Ces fourmilières, formées de plusieurs nids, ne sont pas « fermées » mais constituent au contraire une super-colonie qui englobe toutes les fourmilières au sein d’un gigantesque territoire. Cette organisation sociale, appelée unicolonialité, est spécifique des espèces de fourmis invasives (une dizaine connue). Elle sont caractérisées par de constants échanges entre nids et fourmilières, et une grande tolérance à l’égard des individus provenant des nids et des fourmilières voisines, contrairement aux autres espèces existantes.

 Pheidole pallidula : Cette espèce de fourmis est l'une des espèces les plus classiques, avec une taille pour l’ouvrière allant de trois à six millimètres. Cette espèce se trouve en France, et s'adapte à différents milieux. Elle est faite pour la guerre. En effet, elle possède une particularité pour ses soldates : les soldates Pheidole pallidula possèdent en effet une "grosse tête" (voir photo), ce qui permet d'être très efficace face aux différents prédateurs.

 

Soladates à grosse tête

 

 Fourmis de feu : "Chaque année, les fourmis de feu sont responsables d'environ deux milliards de dollars de dégâts, elles détruisent les cultures et les équipements électriques", explique Sanford Porter.

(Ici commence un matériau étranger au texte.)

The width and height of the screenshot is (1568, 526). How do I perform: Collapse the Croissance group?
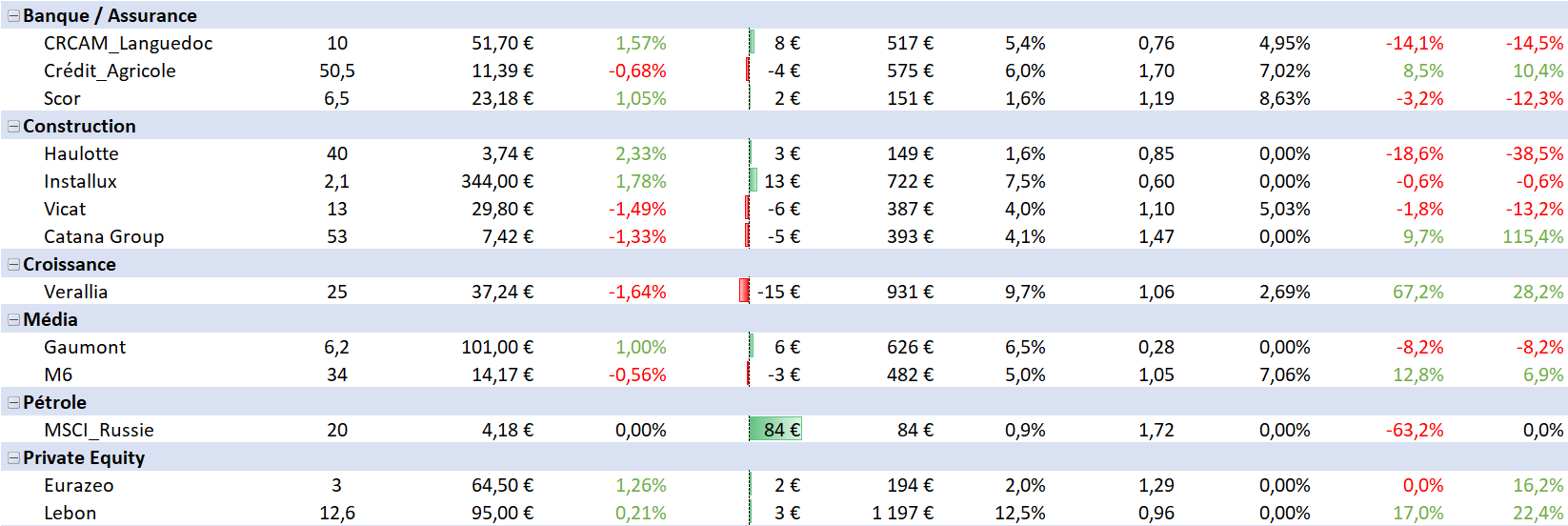[13, 265]
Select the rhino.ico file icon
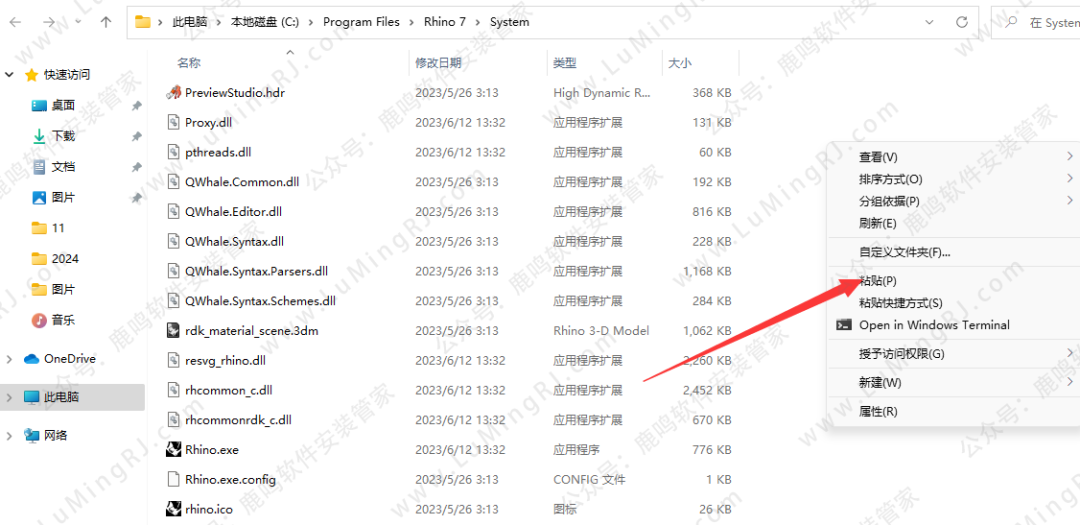 [173, 509]
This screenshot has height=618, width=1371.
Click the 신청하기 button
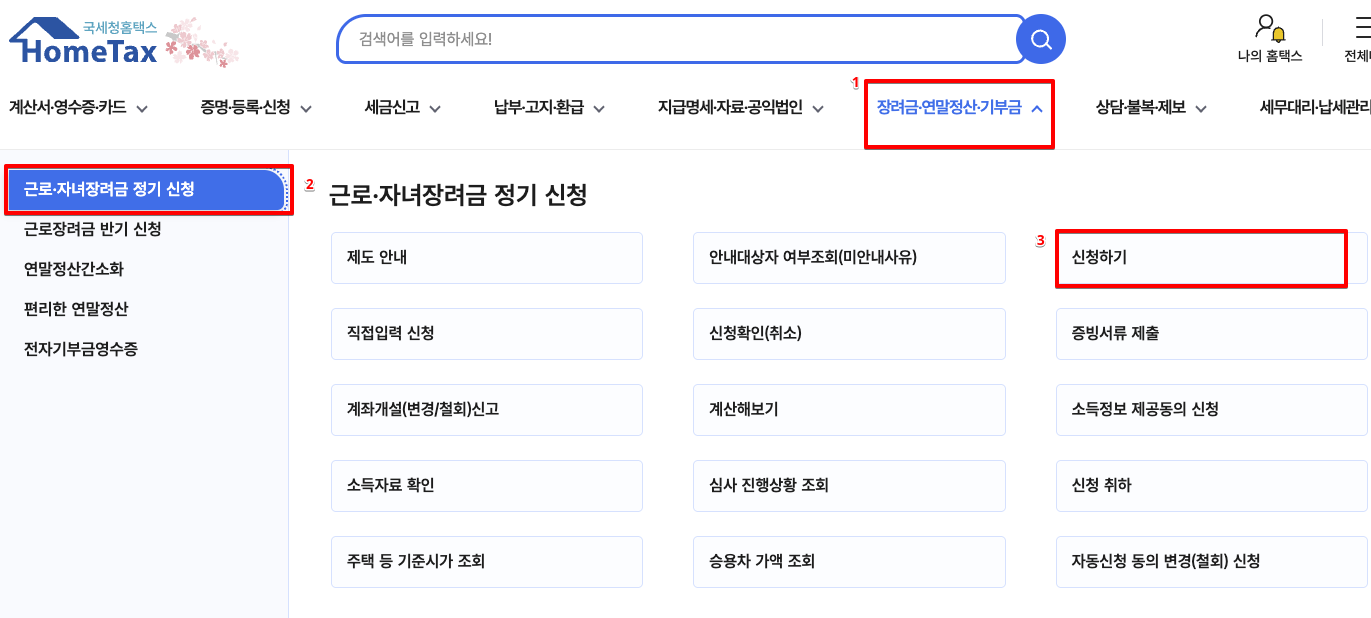[1201, 258]
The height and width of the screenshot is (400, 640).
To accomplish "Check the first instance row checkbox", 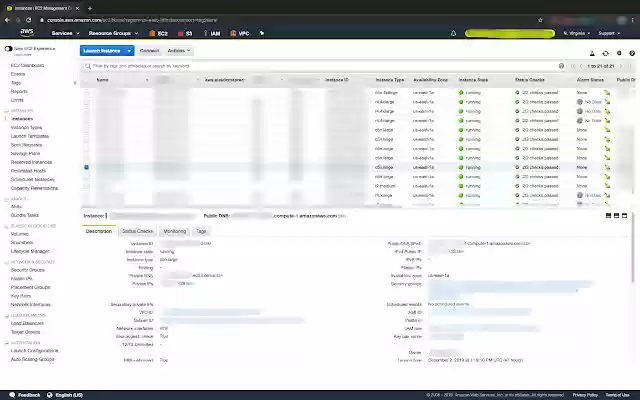I will [86, 93].
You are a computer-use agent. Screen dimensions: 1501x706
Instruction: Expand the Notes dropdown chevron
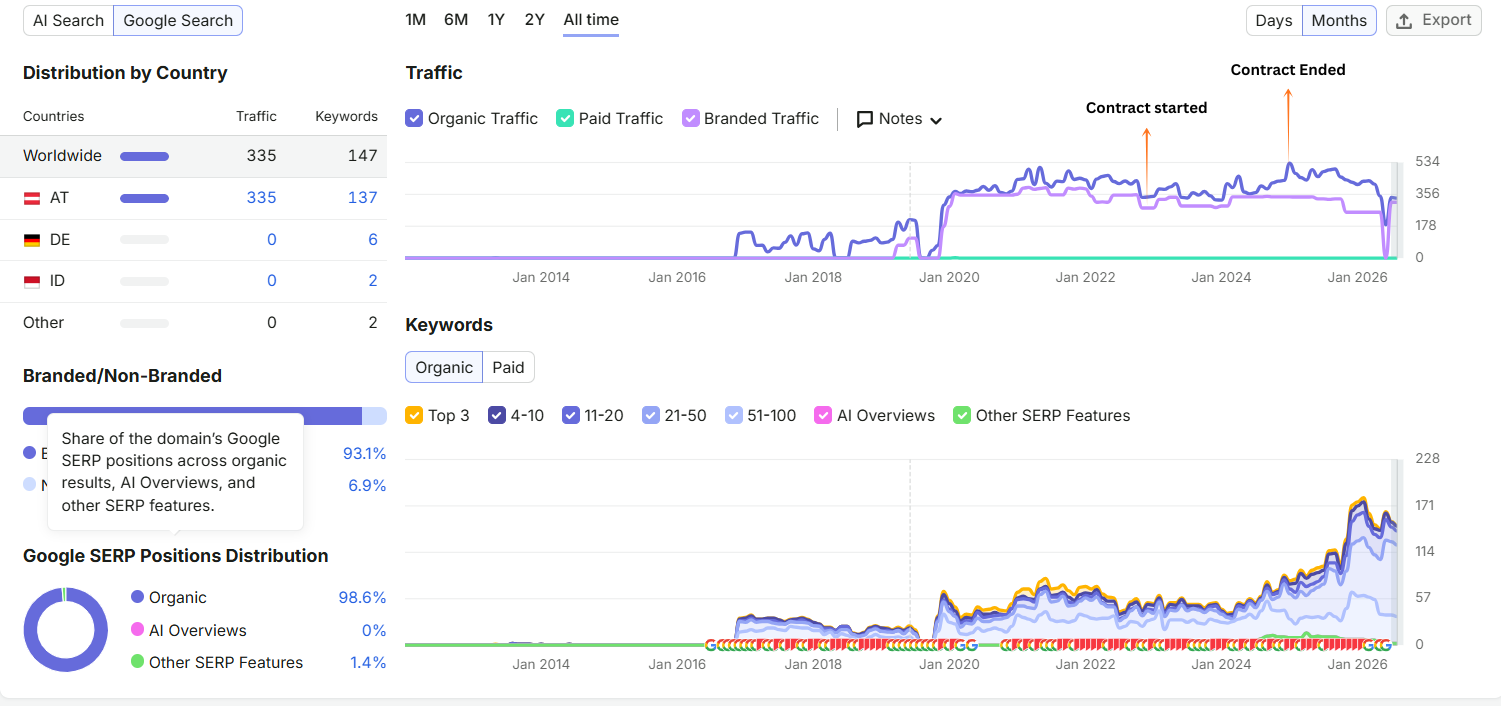click(936, 120)
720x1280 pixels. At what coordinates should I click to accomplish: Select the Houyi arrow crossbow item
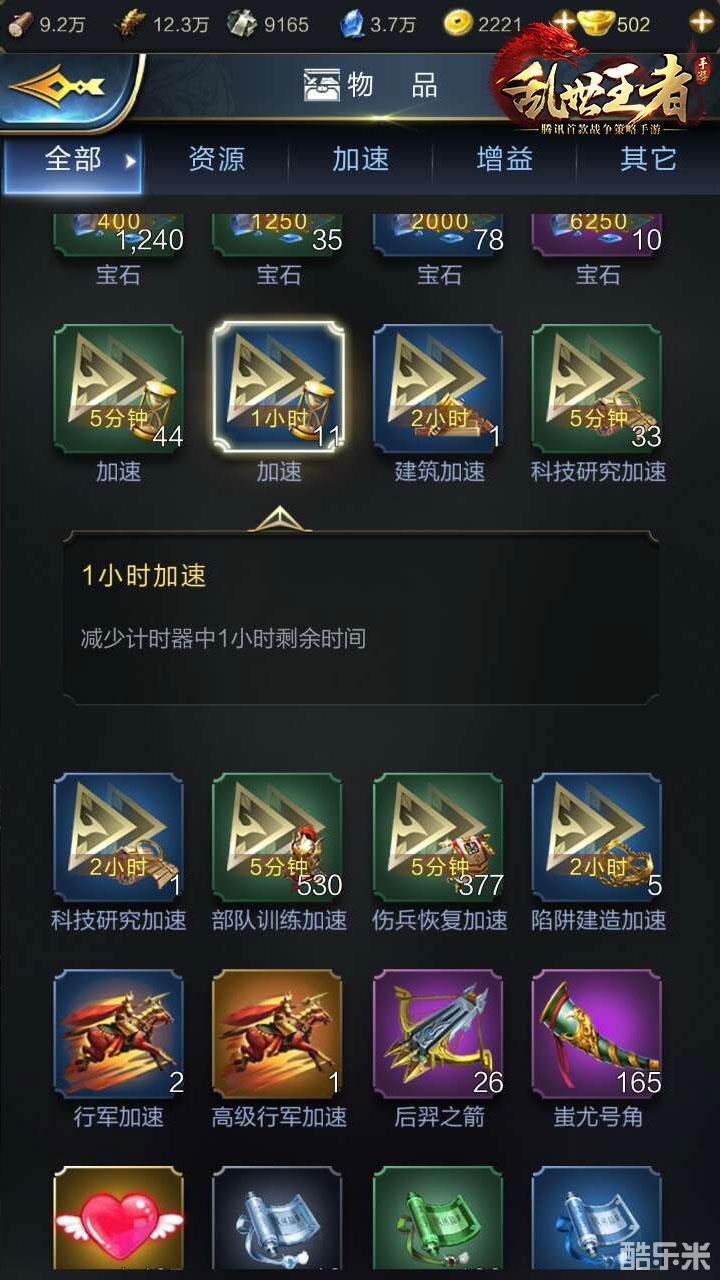coord(438,1035)
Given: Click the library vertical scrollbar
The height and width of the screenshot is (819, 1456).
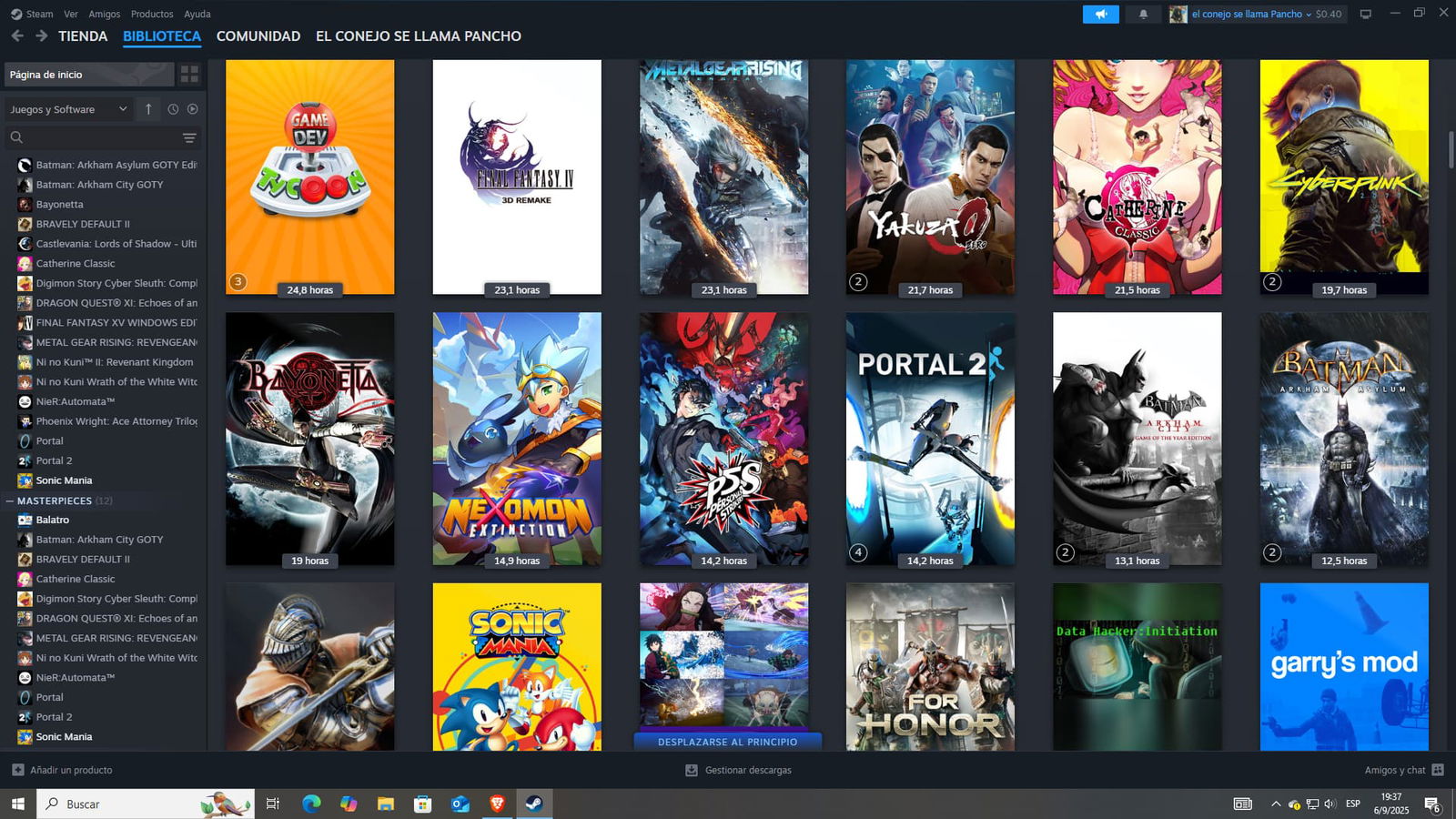Looking at the screenshot, I should pyautogui.click(x=1451, y=150).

 En effet une fourmi de feu est une fourmi de taille normale (cinq à six millimètres), noire ou rouge. Elle possède une particularité exceptionelle : en effet elle a un venin toxique qui provoque de très grandes brûlures (équivalentes à une brûlure de cigarette). Ces fourmis vivent dans de grandes fourmilières mesurant en moyenne un mètre de longueur pour cinquante centimètres de largueur. Ce sont des fourmis très destructrices, qui détruisent tout sur leurs passages, des champs entiers de citronniers par exemple. Au Texas, il a été ainsi vu dans une rivière une boule de fourmis de feu qui flottait à la surface. Par la suite des centaines de truites on été retrouvées mortes.

 

 

 

 

* La spermathèque, ou réceptacle séminal, est un organe féminin de stockage des spermatozoides. Cet organe permet à la femelle (pour les fourmis la reine) de contrôler l'utilisation des spermatozoïdes qui y sont contenus.

Commentaires (3)

1. (inconnue) 21/08/2013

C'est un très bon site ! Merci pour ces renseignements sur les fourmis ^^

2. john 25/06/2013

les fourmie de feu sont tres dangereuse mais il n'y en a pas ENCORE en France. Car elle fait beuacoup de mort et de faible.

3. E 03/03/2011

bravo, beaucoup de choses intéressantes!!